» Work to be completed: In the material below, find the line containing "Click the star rating icons" and the line containing "This screenshot has width=1920, height=872.", then reproduce exactly both of them and every line between, and nothing else.
*** Data shown ***
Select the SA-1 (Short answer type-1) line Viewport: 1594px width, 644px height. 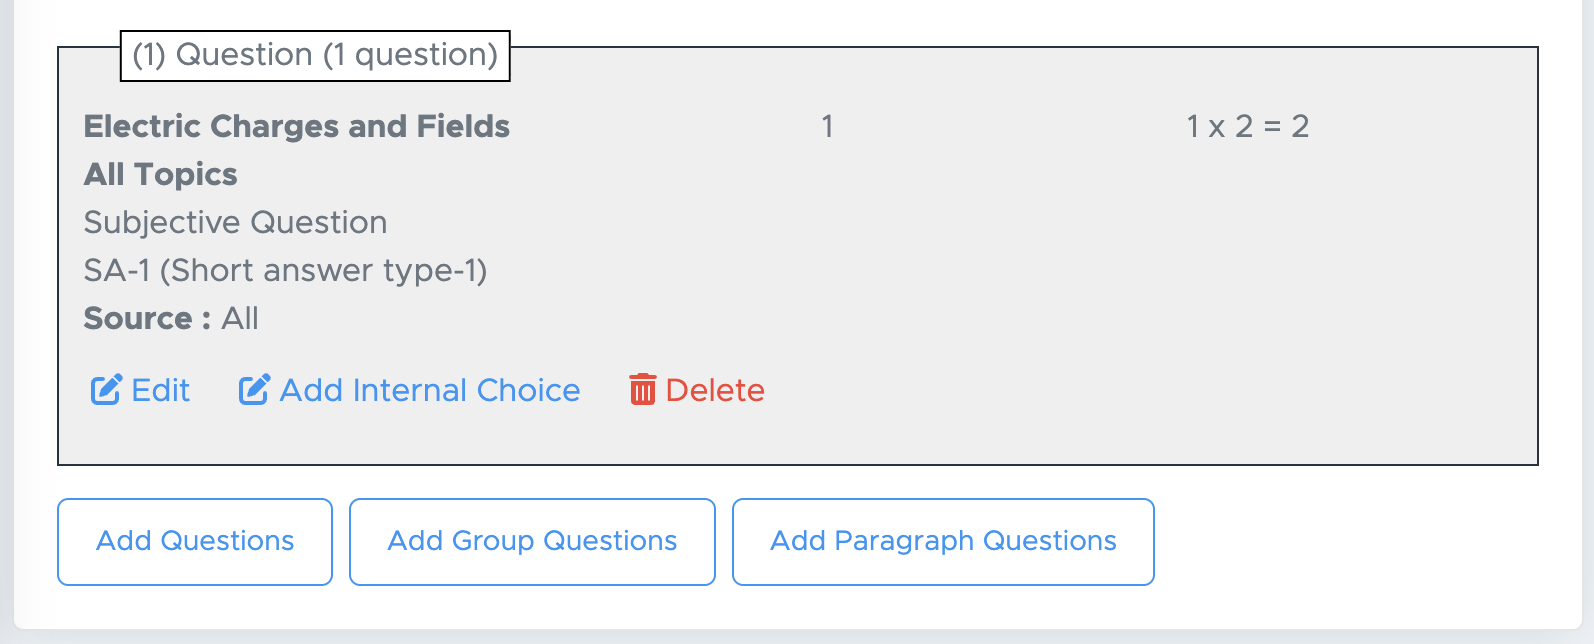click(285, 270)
*** End of Data shown ***
*** Data shown ***
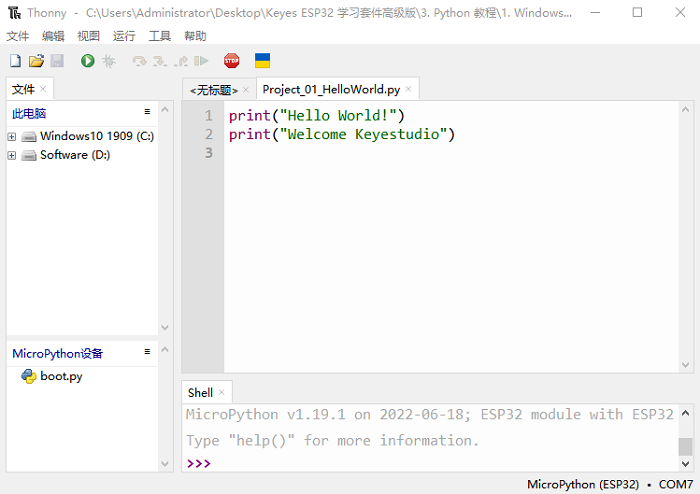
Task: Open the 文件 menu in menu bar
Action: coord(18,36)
*** End of Data shown ***
*** Data shown ***
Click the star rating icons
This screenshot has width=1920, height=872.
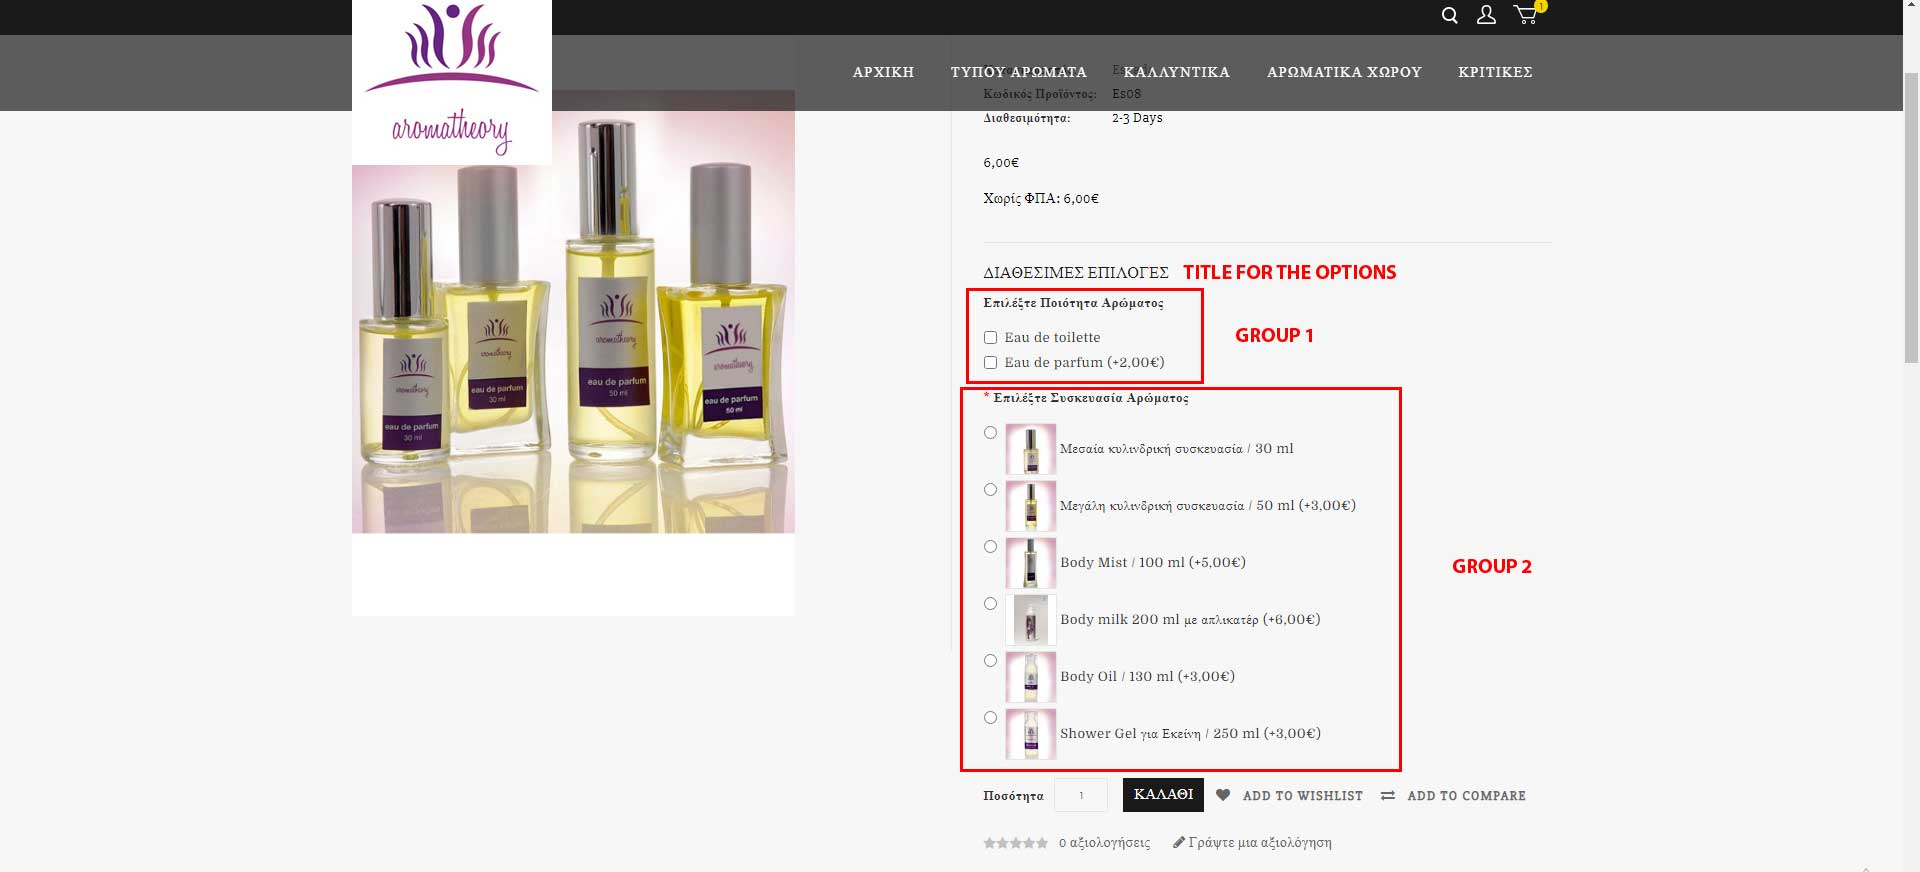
*** End of Data shown ***
» Reply:
Click the star rating icons
This screenshot has width=1920, height=872.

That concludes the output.